Me imagino las manos en este mitin en Buenos Aires llegando a través del Océano Atlántico hasta Irlanda, donde otras manos se extienden para tomarlas. De un lado multitudes poderosas salieron a decirle no al FMI. Del otro lado, los votantes irlandeses dijeron si a los derechos de las mujeres (en particular, al derecho al aborto). Este año, el 8 de marzo, Día Internacional de las Mujeres, decenas de miles de argentinas llenaron las calles para exigir la despenalización del aborto en su país. Las protestas contra la violencia contra las mujeres, Ni una menos, y por el derecho al aborto se han sucedido una a otra en este país sudamericano. En Irlanda, 66,4% de los votantes acabó con la criminalización del aborto. Este mes, el Supremo Tribunal Federal de Brasil va a debatir un caso sobre despenalización del aborto. Si Irlanda pudo deshacerse de este enfoque arcaico del cuerpo de las mujeres, Latinoamérica también puede hacerlo. Esa es la esperanza de argentinas, salvadoreñas y dominicanas. Cada año al menos 900 mujeres mueren en Latinoamérica debido a abortos inseguros.

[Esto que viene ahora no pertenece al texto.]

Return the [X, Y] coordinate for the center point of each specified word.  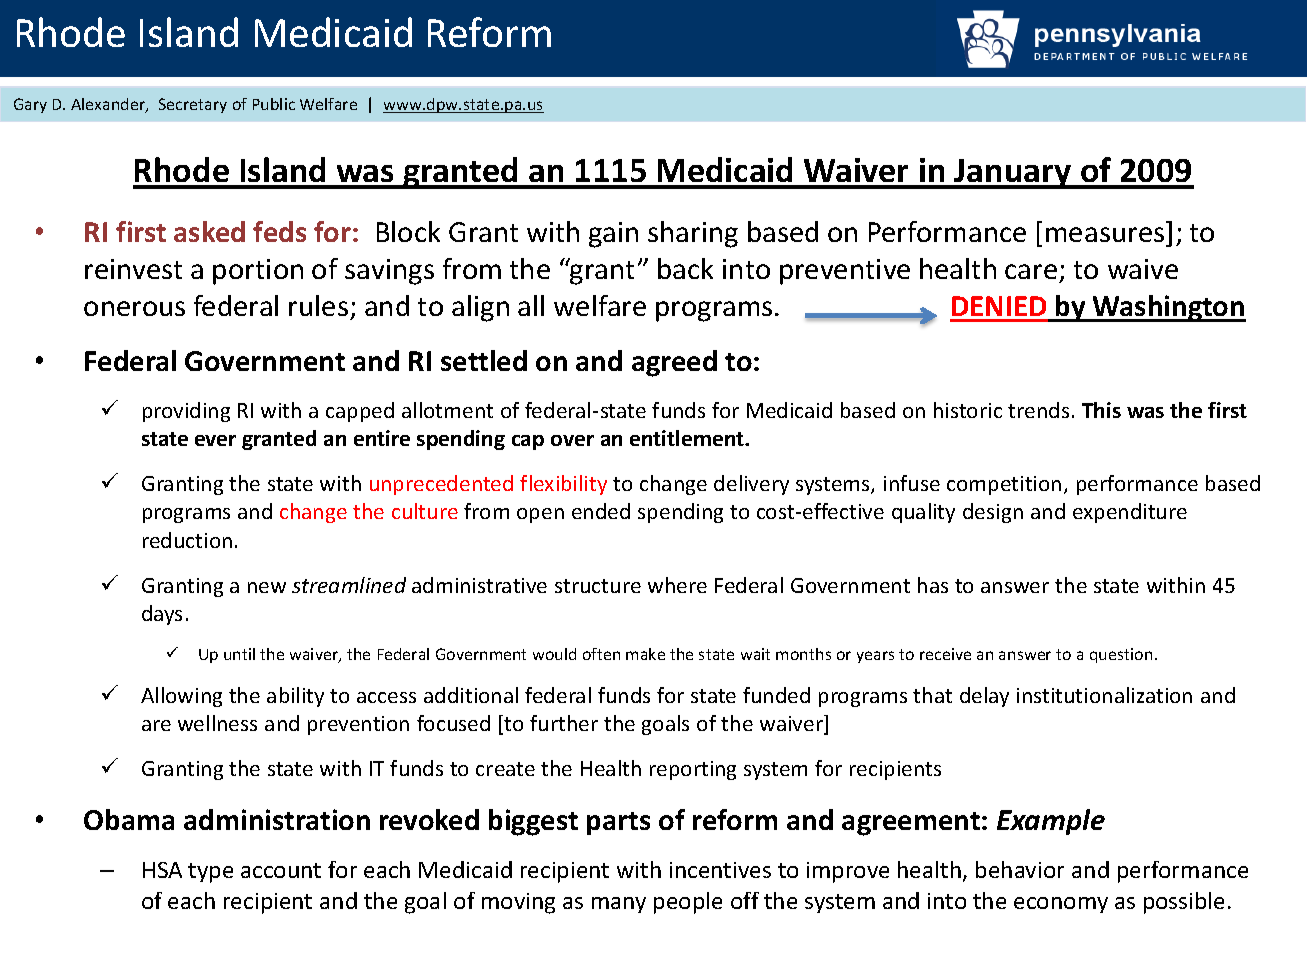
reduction [187, 540]
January [1013, 174]
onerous [134, 308]
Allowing [181, 697]
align [480, 308]
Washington [1168, 308]
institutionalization [1104, 695]
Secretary [193, 105]
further [564, 723]
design [993, 513]
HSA [162, 870]
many [619, 905]
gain [613, 235]
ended [601, 511]
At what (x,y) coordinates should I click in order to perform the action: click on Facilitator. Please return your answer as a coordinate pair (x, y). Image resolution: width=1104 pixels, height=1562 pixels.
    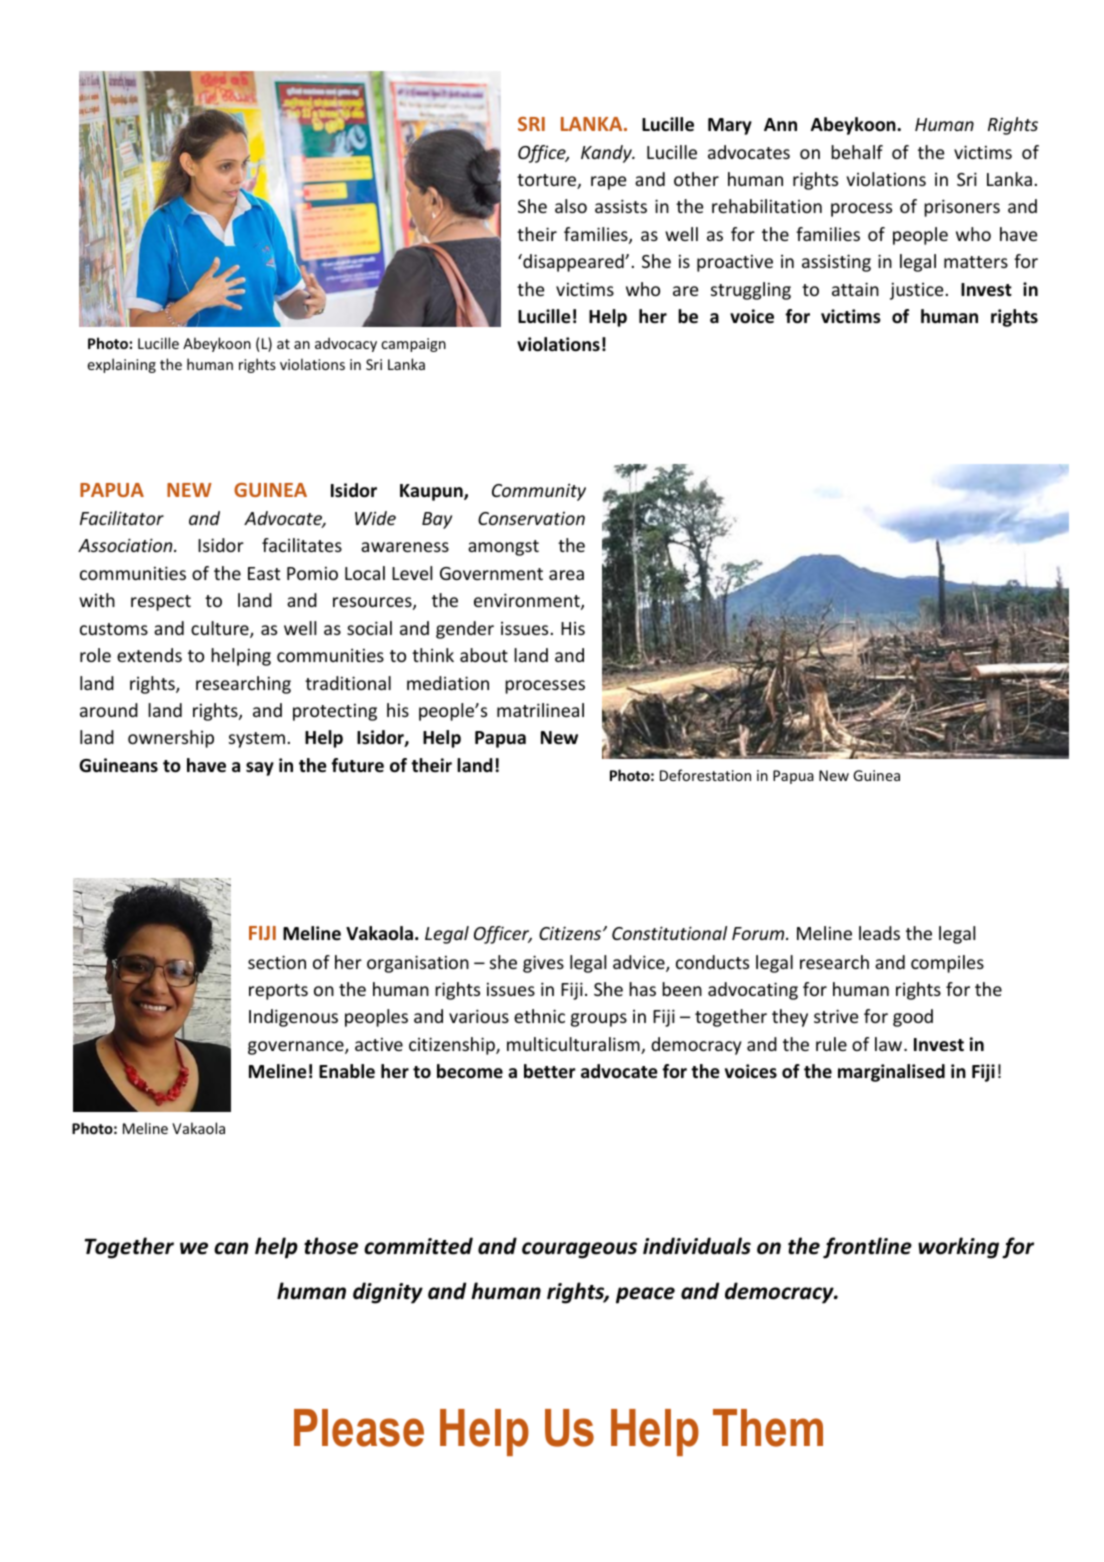
    Looking at the image, I should click on (122, 518).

Esta semana conversé con mi amigo Jamal Juma de Stop The Wall [Paren el Muro, traducción libre] en Palestina. Jamal, cuya foto está aquí arriba, es una persona sensible y sincera, un activista desde la primera Intifada. No es la política lo que lo motiva, aunque es una persona profundamente política; sino la gente. La ultima vez que estuve con el en Palestina, iba de una protesta a un funeral, siempre aprovechando la oportunidad de conocer una u otra persona. Le pregunté como estaban las cosas en Palestina. Su respuesta fue sombría. «Estamos siendo liquidados», dijo. La retirada de fondos a la Agencia de Naciones Unidas para los Palestinos (UNRWA), el traslado de la embajada de Estados Unidos a Jerusalén, la creación de nuevos asentamientos en Cisjordania, los arrestos selectivos y los asesinatos de niños, el reciente ataque sangriento de las fuerzas israelíes a la gente en Gaza, todo ello constituye una política, dice Jamal, de liquidación. Ya no existe la cuestión de una solución de dos estados o de un estado único. Sobre la mesa, literalmente, esta la supervivencia del pueblo palestino.  

El grupo de Jamal, Stop The Wall, lidera un esfuerzo en toda Palestina (en Gaza y Cisjordania, dentro de Israel y en la diáspora) para proporcionar un proyecto político vital contra la liquidación. Es una campaña realmente poderosa. Por favor vayan a su sitio de financiamiento compartido (crowdfunding) y apóyenlos generosamente. Ayuden a Jamal y a los comités populares, los comités de jóvenes, los sindicatos de campesinos, los sindicatos y demás a construir un nuevo proyecto de liberación para Palestina. Es el antídoto a la liquidación por las políticas de apartheid de Israel.